A bit further ahead, on a bigger scale and another continent, I've been tentatively invited to appear at the American Institute of Graphic Arts' National Design Conference in Boston in September 2005. These approaches to AIT and AIGA (and neither is any more than that at present) signal two things -- my increasing feeling of affinity with the world of design and visual culture, and my desire to get more involved with institutions and teaching.

When I was 18 the thing I really wanted to be was a designer. I planned to go to Central Saint Martin's in London to study either graphic or industrial design. I sat in the art room at school devouring copies of Design magazine (it doesn't exist any more, even though design has since become a much more important factor in British life. Mission accomplished, perhaps?). At school I won prizes for drawing and photography, and self-identified as a visual person.

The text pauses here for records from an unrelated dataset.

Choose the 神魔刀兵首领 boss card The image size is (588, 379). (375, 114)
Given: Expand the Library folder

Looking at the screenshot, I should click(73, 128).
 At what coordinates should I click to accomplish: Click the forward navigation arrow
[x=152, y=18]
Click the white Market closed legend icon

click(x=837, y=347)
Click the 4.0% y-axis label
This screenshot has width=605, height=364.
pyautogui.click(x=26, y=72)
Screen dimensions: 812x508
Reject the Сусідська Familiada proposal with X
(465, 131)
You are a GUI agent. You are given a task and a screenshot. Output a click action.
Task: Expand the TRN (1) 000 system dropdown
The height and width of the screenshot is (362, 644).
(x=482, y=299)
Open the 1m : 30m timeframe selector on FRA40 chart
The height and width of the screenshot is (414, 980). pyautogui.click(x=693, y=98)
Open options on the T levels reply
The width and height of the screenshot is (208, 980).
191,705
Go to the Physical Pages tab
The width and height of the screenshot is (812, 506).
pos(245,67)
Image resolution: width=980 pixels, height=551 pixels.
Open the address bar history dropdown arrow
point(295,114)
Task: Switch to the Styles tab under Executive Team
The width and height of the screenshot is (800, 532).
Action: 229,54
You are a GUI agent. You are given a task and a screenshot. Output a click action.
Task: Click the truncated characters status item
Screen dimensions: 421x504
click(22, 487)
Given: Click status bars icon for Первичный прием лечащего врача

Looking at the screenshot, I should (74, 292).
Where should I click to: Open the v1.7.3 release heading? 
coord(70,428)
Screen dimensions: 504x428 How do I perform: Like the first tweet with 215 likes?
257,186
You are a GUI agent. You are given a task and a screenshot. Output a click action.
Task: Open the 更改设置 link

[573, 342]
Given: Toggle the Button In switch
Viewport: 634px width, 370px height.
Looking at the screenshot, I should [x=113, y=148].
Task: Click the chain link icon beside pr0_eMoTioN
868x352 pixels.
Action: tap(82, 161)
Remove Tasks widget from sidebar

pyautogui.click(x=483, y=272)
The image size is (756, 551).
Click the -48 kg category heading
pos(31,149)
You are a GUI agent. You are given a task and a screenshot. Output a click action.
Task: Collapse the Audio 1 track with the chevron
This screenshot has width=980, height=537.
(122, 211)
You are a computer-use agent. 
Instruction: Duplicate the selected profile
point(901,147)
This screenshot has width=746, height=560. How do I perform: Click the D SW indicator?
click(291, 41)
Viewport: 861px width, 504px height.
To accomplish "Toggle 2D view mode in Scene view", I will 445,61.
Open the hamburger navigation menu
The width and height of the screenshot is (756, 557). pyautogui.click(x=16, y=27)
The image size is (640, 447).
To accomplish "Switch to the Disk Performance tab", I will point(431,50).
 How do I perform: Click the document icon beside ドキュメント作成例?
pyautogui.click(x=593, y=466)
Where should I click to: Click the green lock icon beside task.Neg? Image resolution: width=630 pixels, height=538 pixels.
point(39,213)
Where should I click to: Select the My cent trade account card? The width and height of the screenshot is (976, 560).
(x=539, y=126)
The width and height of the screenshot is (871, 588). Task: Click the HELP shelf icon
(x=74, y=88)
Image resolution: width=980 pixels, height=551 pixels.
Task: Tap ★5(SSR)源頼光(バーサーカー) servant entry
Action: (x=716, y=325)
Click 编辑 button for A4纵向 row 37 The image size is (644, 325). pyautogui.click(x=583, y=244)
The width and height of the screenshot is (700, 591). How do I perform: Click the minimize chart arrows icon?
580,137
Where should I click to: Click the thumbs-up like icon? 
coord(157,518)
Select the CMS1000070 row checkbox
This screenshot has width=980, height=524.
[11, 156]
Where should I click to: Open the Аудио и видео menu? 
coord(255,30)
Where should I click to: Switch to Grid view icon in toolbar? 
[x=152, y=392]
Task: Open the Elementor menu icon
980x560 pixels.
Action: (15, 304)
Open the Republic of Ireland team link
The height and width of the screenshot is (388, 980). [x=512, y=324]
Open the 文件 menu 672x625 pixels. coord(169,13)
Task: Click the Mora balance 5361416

Yet somehow the idea of plunging straight into London scared me, and my family, bookish people, put bookish pressure on me. So when Aberdeen University offered me a place studying literature I took it. I don't regret that, but it's interesting that even as a university student in Aberdeen, my culture was still visual. I tended to hang out with the kids at Gray's School of Art rather than my fellow literature studes, who (in my mind at least) all wore invisible ruff collars. King's College, where we did literature, was an ivy-clad medieval town. Gray's, in stark contrast, was a glass cube. At King's College you excavated sentences from books about other books. At Gray's you messed around all day with paint and video, listened to The Fall, and drew naked bodies. How cool was that?

To this day it's probably my biggest regret that I never went to art college. I'd still love to teach at one. I've already lectured at the Corcoran in Washington DC, at the media lab of the University of Lapland at Rovaniemi, and at Maidstone College of Art in Kent. My friends, to this day, tend to be fashion, art or design students, and the stuff I write, either in songs or for magazines, tends to revolve around issues that relate to 'design' in the broadest possible sense. If you run a course in Time-Based Media or Design and Ethics or Modernism, Utopia and the Inevitable Banana Skin at an art college anywhere from Tokyo to Timbuktu, mail me! I'm available! I'd be delighted to take you to the cleaners... culturally speaking, of course!